In the COMPSs release announcement, what codename is given to version 2.7?

*** Passage shown ***

BSC offers to the HPC community a set of tools that helps developers to program and execute their applications efficiently on distributed computational infrastructures
This release includes some extensions for IO intensive applications: a new type of I/O tasks that can be overlapped with computational tasks, and a storage bandwidth constraint that enable to restrict the number of tasks using intensive I/O at the same time.
This new distribution comes also with the PyCOMPSs-player, a tool to deploy and control a container-based PyCOMPSs/COMPSs environment ready to develop and test PyCOMPSs/COMPS applications.
The Workflows and Distributed Computing team at the Barcelona Supercomputing Center (BSC) is proud to announce a new release, version 2.7 (codename Hyacinth), of the programming environment COMPSs.
This version of COMPSs updates the result of the team’s work in the last years on the provision of a set of tools that helps developers to program and execute their applications efficiently on distributed computational infrastructures such as clusters, clouds and container managed platforms. COMPSs is a task-based programming model known for notably improving the performance of large-scale applications by automatically parallelizing their execution.
COMPSs has been available for the last years for the MareNostrum supercomputer and Spanish Supercomputing Network users, and it has been adopted in several research projects such as EUBra-BIGSEA, MUG, EGI, ASCETIC, TANGO, NEXTGenIO, and mF2C. In these projects, COMPSs has been applied to implement use cases provided by different communities across diverse disciplines as biomedicine, engineering, biodiversity, chemistry, astrophysics and earth sciences. Currently it is also under extension and adoption in applications in the projects CLASS, ELASTIC, ExaQUte, LANDSUPPORT, the BioExcel CoE, and the EXPERTISE ETN, as well as in a research contract with FUJITSU.

*** End of Passage shown ***
*** Data provided ***

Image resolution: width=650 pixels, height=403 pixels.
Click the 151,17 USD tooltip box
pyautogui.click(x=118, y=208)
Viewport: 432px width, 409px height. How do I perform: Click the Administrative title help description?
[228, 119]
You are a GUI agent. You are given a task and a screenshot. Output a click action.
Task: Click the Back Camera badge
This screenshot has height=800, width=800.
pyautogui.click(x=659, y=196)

*** End of Data provided ***
*** Data provided ***

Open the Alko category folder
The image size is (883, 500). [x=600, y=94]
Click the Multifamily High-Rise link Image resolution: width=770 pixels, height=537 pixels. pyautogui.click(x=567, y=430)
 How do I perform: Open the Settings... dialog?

*** End of Data provided ***

== Answer section ==
Hyacinth